Come se non bastasse, governo dopo governo, nessuno escluso, abbiamo continuato a sperperare male, cercando scriteriatamente di compensare tagliando dove non si doveva, aumentando il debito e la fiscalità anziché tutti gli stimoli alla produzione di più ricchezza nazionale. Abbiamo fatto finta di non vedere cosa fosse davvero Maastricht per noi e quanto fossero vitali le riforme strutturali, dalla giustizia al fisco, dalla burocrazia al sistema bancario, dal negoziato del lavoro alla previdenza complementare. Tutto come se niente fosse.
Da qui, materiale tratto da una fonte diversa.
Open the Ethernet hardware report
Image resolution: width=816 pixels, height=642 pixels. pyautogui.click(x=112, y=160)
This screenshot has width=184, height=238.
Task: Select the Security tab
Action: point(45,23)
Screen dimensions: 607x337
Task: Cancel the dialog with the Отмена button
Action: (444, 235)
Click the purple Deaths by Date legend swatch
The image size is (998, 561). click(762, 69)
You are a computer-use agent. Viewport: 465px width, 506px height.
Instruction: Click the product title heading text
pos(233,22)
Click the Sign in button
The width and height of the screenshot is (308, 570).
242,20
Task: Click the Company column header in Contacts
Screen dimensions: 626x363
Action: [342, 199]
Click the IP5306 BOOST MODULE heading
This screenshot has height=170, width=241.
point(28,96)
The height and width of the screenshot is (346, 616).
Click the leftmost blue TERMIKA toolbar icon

Oltretutto abbiamo scelto la via dell’obbedienza cieca ad una Ue germanocentrica che più ci isolava e limitava e più soccombevamo in cambio di tolleranze e frazionali di flessibilità su conti e previsioni in parte taroccati e in parte sballati. Non c’è stata visione del futuro, presa di coscienza che l’Europa non fosse il paradiso, che l’imprevisto esiste in quanto tale, che il Paese viene prima di un risultato elettorale, che la saggezza serve a prevedere il temporale e non il sole, e adesso siamo a pagarne le conseguenze. Tanto è vero che anche questi ultimi governi, guidati guarda caso dallo stesso premier, hanno fallito peggio dei precedenti; soldi sprecati per assistenzialismo clientelare, bonus elettorali a destra e a manca, tassa e spendi inutilmente, ecco perché adesso raschiamo il fondo del barile per la crisi. Serve il coraggio di mettere risorse ingenti molto più di 25 miliardi, serve di recuperarli dove si sono sperperati, erogati male e a troppa gente, serve la forza di riconoscere gli errori anziché fare gli eroi.

I veri eroi sono i medici, gli infermieri, gli operatori sanitari, le forze dell’ordine e della Protezione civile, i volontari e gli ausiliari accorsi, i veri eroi sono gli italiani chiamati a un sacrificio enorme e lungo. Ce la faremo, andrà tutto bene, stiamo a casa, non ci muoviamo fosse ancora per un mese non fa niente, supereremo questa prova e quella con la crisi e con l’Europa, dopodiché via gli incapaci e avanti tutta per un’Italia finalmente nuova.